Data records
::::

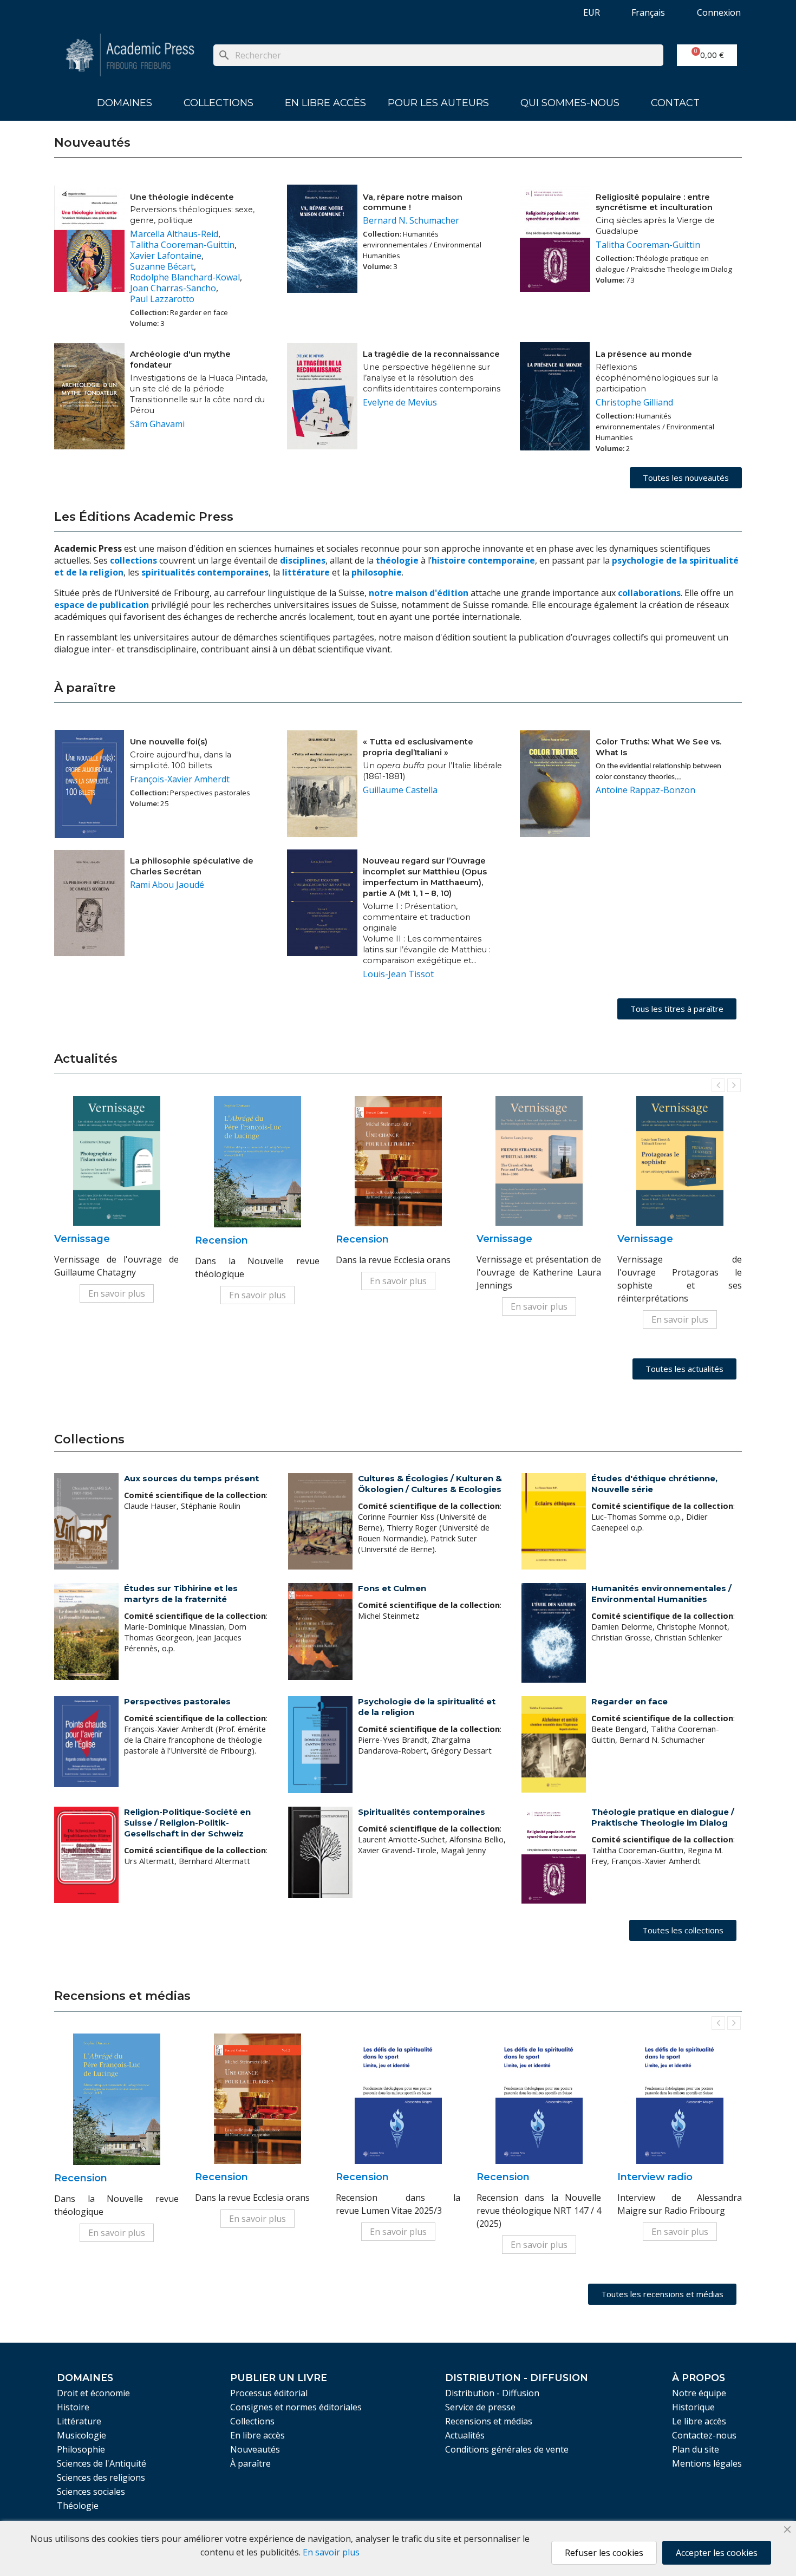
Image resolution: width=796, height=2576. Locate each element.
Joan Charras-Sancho (173, 288)
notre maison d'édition (418, 593)
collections (133, 560)
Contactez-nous (704, 2435)
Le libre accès (699, 2421)
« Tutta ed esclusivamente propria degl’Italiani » (418, 747)
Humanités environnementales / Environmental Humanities (661, 1593)
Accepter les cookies (717, 2553)
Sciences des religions (101, 2477)
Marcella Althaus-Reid (174, 234)
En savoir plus (116, 1293)
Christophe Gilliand (634, 402)
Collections (218, 103)
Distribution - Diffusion (492, 2393)
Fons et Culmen (392, 1588)
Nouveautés (255, 2449)
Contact (675, 103)
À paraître (250, 2463)
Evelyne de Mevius (400, 402)
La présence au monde (644, 354)
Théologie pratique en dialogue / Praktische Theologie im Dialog (662, 1817)
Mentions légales (707, 2463)
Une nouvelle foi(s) (168, 742)
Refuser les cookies (604, 2553)
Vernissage (82, 1239)
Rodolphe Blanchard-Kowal (185, 277)
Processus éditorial (269, 2393)
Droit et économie (93, 2393)
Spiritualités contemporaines (421, 1812)
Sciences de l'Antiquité (101, 2463)
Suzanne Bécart (162, 266)
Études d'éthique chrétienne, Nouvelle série (654, 1483)
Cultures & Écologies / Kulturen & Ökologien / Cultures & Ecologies (430, 1483)
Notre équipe (699, 2393)
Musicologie (81, 2435)
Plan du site (695, 2449)
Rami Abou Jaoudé (167, 885)
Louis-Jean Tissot (398, 974)
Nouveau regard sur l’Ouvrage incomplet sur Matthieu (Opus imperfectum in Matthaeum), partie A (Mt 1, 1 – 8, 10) (425, 877)
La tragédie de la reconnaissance (431, 354)
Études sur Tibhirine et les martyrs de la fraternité (181, 1593)
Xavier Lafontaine (165, 255)
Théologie (78, 2505)
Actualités (465, 2435)
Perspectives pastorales (177, 1701)
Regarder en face (629, 1701)
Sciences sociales (91, 2491)
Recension (221, 1240)
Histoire (73, 2407)
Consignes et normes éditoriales (296, 2407)
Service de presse (480, 2407)
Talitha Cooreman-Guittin (182, 245)
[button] (686, 477)
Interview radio (655, 2177)
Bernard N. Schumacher (411, 220)
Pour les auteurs (438, 103)
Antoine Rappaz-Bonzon (645, 790)
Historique (693, 2407)
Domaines (124, 103)
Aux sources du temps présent (191, 1478)
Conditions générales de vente (507, 2449)
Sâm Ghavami (157, 424)
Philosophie (81, 2449)
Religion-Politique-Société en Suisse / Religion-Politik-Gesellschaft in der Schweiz (187, 1823)
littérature (307, 572)
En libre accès (325, 103)
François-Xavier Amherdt (180, 779)
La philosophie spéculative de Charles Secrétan (191, 866)
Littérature (79, 2421)
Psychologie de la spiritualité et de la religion (426, 1706)
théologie (397, 560)
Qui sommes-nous (569, 103)
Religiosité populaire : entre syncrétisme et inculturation (654, 202)
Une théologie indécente (182, 197)
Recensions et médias (488, 2421)
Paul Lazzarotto (162, 299)
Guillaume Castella (400, 790)
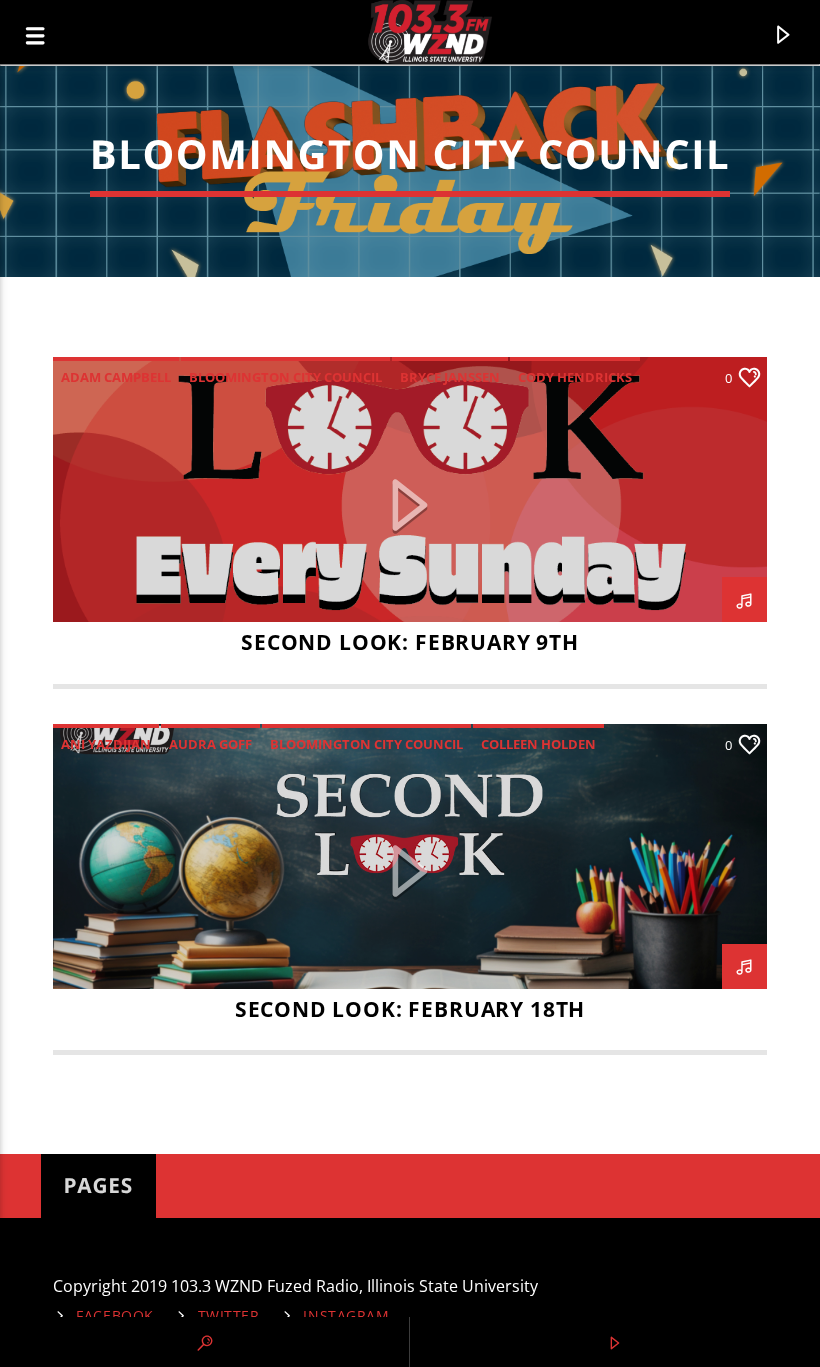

::::

Could you set down exactly, and only, the lines from the line containing "Rami Abou Jaoudé (167, 885)" through the last line of the records, both included, without the pictures?

### Solution for this task
Rami Abou Jaoudé (167, 885)
Louis-Jean Tissot (398, 974)
Nouveau regard sur l’Ouvrage incomplet sur Matthieu (Opus imperfectum in Matthaeum), partie A (Mt 1, 1 – 8, 10) (425, 877)
La tragédie de la reconnaissance (431, 354)
Études sur Tibhirine et les martyrs de la fraternité (181, 1593)
Xavier Lafontaine (165, 255)
Théologie (78, 2505)
Actualités (465, 2435)
Perspectives pastorales (177, 1701)
Regarder en face (629, 1701)
Sciences sociales (91, 2491)
Recension (221, 1240)
Histoire (73, 2407)
Consignes et normes éditoriales (296, 2407)
Service de presse (480, 2407)
Talitha Cooreman-Guittin (182, 245)
[button] (686, 477)
Interview radio (655, 2177)
Bernard N. Schumacher (411, 220)
Pour les auteurs (438, 103)
Antoine Rappaz-Bonzon (645, 790)
Historique (693, 2407)
Domaines (124, 103)
Aux sources du temps présent (191, 1478)
Conditions générales de vente (507, 2449)
Sâm Ghavami (157, 424)
Philosophie (81, 2449)
Religion-Politique-Société en Suisse / Religion-Politik-Gesellschaft in der Schweiz (187, 1823)
littérature (307, 572)
En libre accès (325, 103)
François-Xavier Amherdt (180, 779)
La philosophie spéculative de Charles Secrétan (191, 866)
Littérature (79, 2421)
Psychologie de la spiritualité et de la religion (426, 1706)
théologie (397, 560)
Qui sommes-nous (569, 103)
Religiosité populaire : entre syncrétisme et inculturation (654, 202)
Une théologie indécente (182, 197)
Recensions et médias (488, 2421)
Paul Lazzarotto (162, 299)
Guillaume Castella (400, 790)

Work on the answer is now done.